In-depth coverage of the candidates and the issues, all leading up to the Aug. 5 primary and the Nov. 4 general election.
Topeka — Jim Ryun's campaign to reclaim the 2nd Congressional District seat harks back to his days as one of the world's best long-distance runners and the moments after he was tripped in an Olympic qualifying race.
His first television ad showed now-famous footage of Ryun finishing that race in 1972 in Munich.
Ryun's fame helped him win the 2nd District seat in 1996 as a Republican, and he held it for 10 years, beating Democrat Nancy Boyda handily in 2004 for his fifth term. But two years later, Boyda capitalized on a wave of frustration with President Bush and the Iraq war and ousted Ryun.
He expresses confidence that he'll return to Congress. But first he has to persuade fellow Republicans in Tuesday's primary to give him another chance and defeat State Treasurer Lynn Jenkins.
"You learn a lot from your mistakes," Ryun said. "You can stumble, but if you learn from stumbling, it makes you that much stronger as a person and a candidate."
Jenkins argues that Ryun had his chance and made too many mistakes representing the 26-county district of eastern Kansas, which includes the western part of Douglas County. She contends Ryun forgot about Kansans when he went to Washington: "He took our votes and never came back."
"He might have been a good Republican soldier and followed them off the cliff," Jenkins said. "We want leaders in Washington. Someone who has proven to stand up for Kansas families."
Differences in style
Both candidates contend they're fiscal conservatives who'll keep federal spending in check.
"I think the big difference now is almost stylistic," said Washburn University political scientist Bob Beatty.
Jenkins has support from moderate GOP organizations, including The WISH List and Republican Majority for Choice.
Both promote abortion rights candidates, although Jenkins voted as a state legislator for a ban on partial-birth abortions and a parental notification requirement for doctors performing abortions on minors.
Ryun has the strong backing of Kansas and national groups that oppose abortion and higher taxes and promote conservative social values, including Kansans for Life and the Family Research Council.
He has attacked Jenkins' votes as a state senator in favor of raising taxes in 2002.
Jenkins noted that legislators raised taxes to keep the state budget balanced during an economic slump, after they had cut some spending and to avoid deep reductions in aid to public schools and social services.

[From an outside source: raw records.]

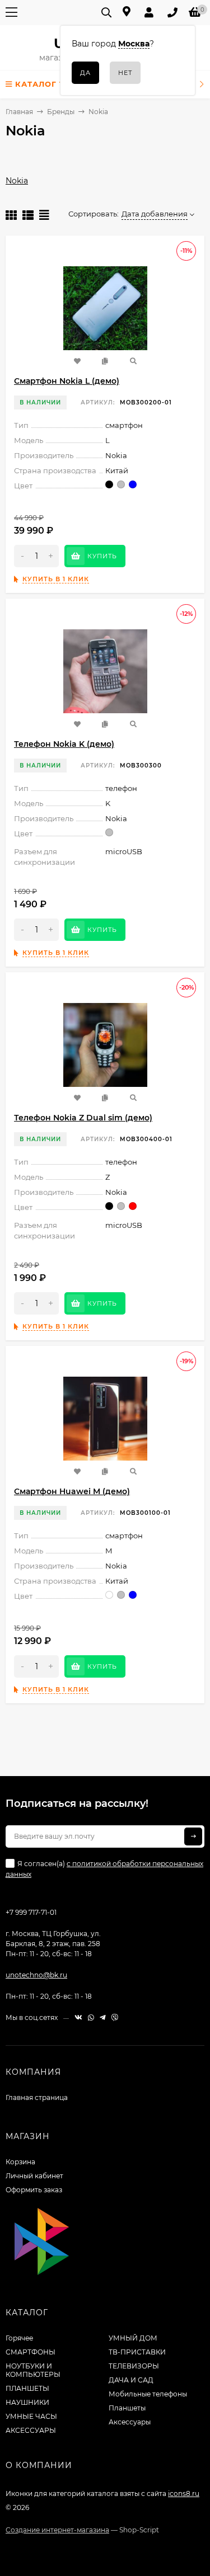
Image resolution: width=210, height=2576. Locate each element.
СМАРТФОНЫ (30, 2352)
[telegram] (103, 2017)
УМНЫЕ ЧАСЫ (31, 2416)
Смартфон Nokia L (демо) (66, 381)
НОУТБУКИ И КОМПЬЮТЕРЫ (33, 2370)
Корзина (20, 2162)
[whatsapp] (91, 2017)
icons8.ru (183, 2493)
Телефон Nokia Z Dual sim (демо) (83, 1118)
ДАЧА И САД (131, 2380)
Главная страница (37, 2097)
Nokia (17, 181)
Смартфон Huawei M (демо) (72, 1491)
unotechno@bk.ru (36, 1975)
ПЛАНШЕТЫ (27, 2388)
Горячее (19, 2338)
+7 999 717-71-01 (31, 1912)
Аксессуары (130, 2422)
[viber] (114, 2017)
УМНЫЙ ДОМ (133, 2338)
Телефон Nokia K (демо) (64, 744)
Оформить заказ (34, 2190)
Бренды (60, 111)
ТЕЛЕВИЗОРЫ (134, 2366)
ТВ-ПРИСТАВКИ (137, 2352)
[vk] (78, 2017)
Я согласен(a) (104, 1868)
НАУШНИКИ (27, 2402)
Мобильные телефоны (148, 2394)
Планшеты (127, 2408)
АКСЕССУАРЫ (31, 2430)
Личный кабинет (34, 2176)
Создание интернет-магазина (57, 2530)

"I've always been considered a fiscal conservative. I don't think anyone's going to challenge me on that," she said.
During a recent televised debate, Jenkins listed spending projects by Congress in recent years: the infamous "bridge to nowhere" in Alaska, a teapot museum, and a study of the DNA of bears.

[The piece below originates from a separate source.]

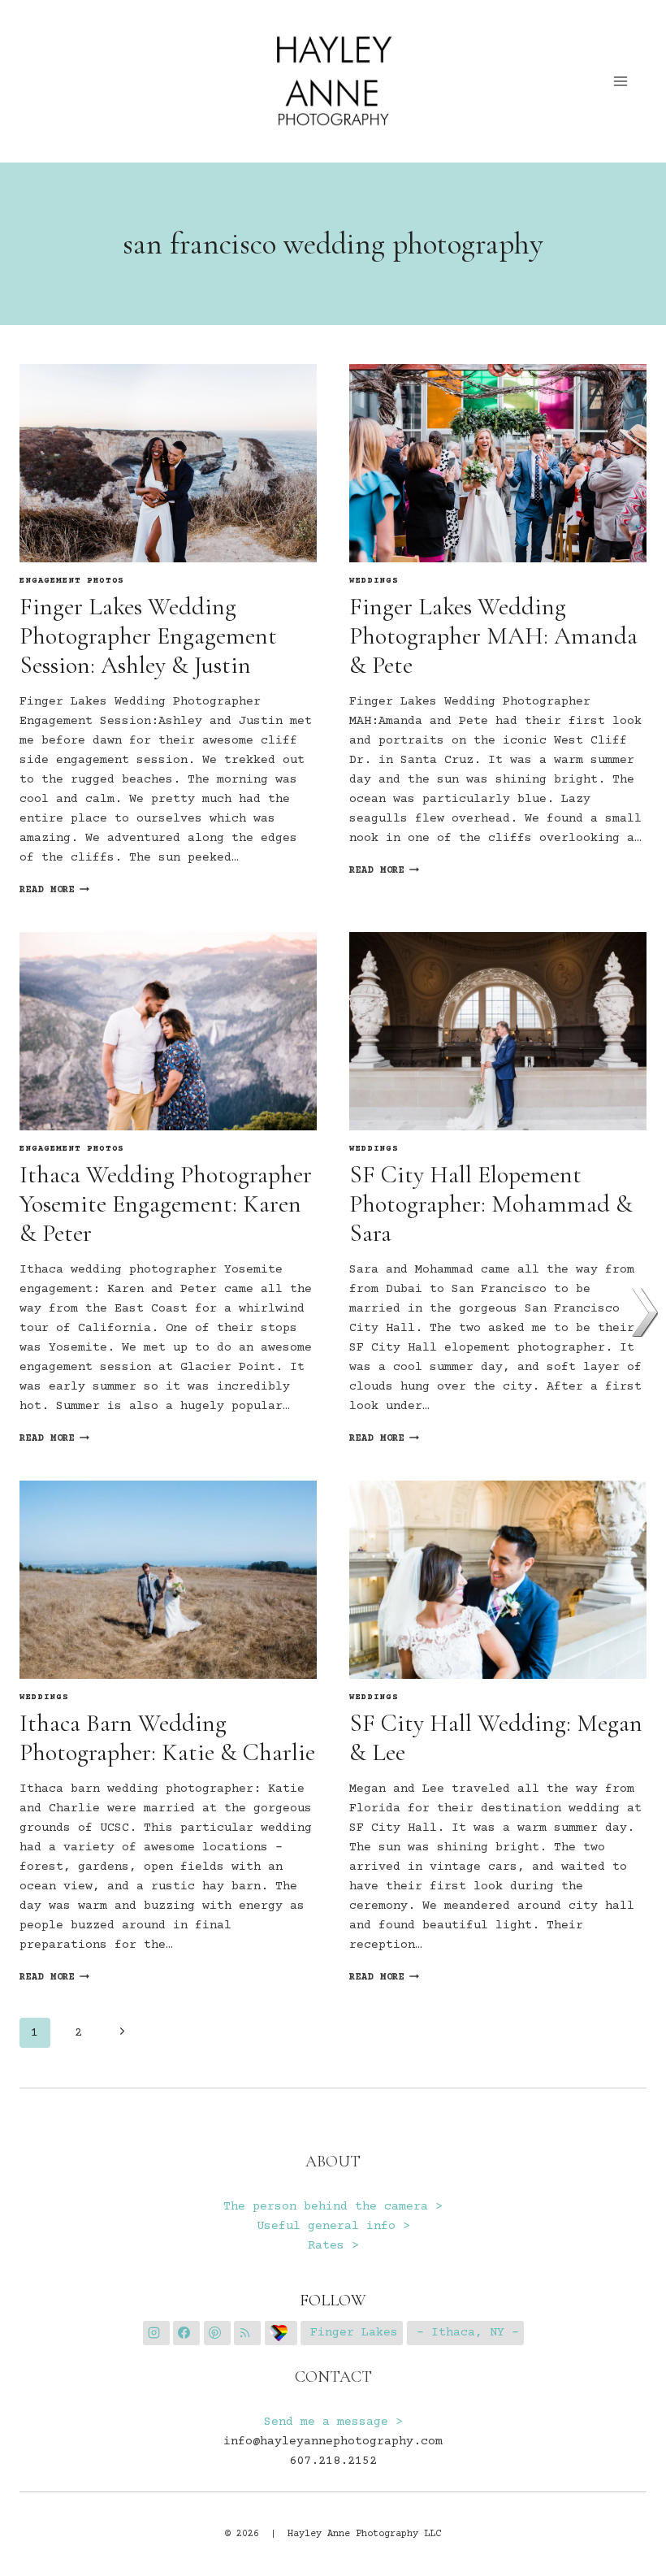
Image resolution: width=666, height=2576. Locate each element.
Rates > (333, 2246)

"And, God love him, Jim Ryun was right there," she said.
But Ryun said he wasn't responsible for the projects Jenkins listed and was stuck voting for legislation containing money for them and important Kansas projects. He added that he was willing to stand up to the president and his party on spending and other policies.
"I parted ways with my leadership when it was appropriate. I voted against No Child Left Behind when it wasn't right for the people of Kansas," he said. "Rhetoric is cheap. You can say whatever you wish."
Jenkins also said her frustration with Congress' inability to address illegal immigration is motivating her run. She contends Ryun voted at least four times to grant amnesty to illegal immigrants, and her first television ad said she opposes the idea.
Ryun accused Jenkins of mischaracterizing the measures she cited. He also said he worked on legislation to crack down on illegal immigrants, which included more fencing along the border with Mexico.
Match with Boyda
Jenkins has said repeatedly that Republicans need a new candidate if they're to defeat Boyda.
Ryun said voters are comfortable with his views and that his supporters pushed him to run again immediately after he lost to Boyda in 2006.
"It wasn't the best campaign. We can improve on that," Ryun said.
Through mid-July, Ryun had raised almost $1.7 million, compared with about $641,000 for Jenkins. Ryun also spent far more: more than $1.5 million to less than $265,000 for Jenkins.
Some Republicans believe Jenkins is at a disadvantage because she had relatively easy races for state treasurer. She won the 2002 primary and general elections with 56 percent of the vote. Four years later, she had no primary opponent and captured 64 percent of the vote against an underfinanced Democrat.
Beatty said Jenkins didn't have spirited debates and wasn't forced into heated campaigning, adding, "She doesn't have that association with big-time politics."
Ryun began his television advertising in mid-June, a month before Jenkins aired her first spot. She also is doing mailers but acknowledged she has a lot of ground to gain on Ryun as she relies on yard signs, county organizations and word of mouth to build support.
"I don't think that paying money for TV ads can replace face-to-face time with Kansans. These are the places where you hear what people really care about," she said.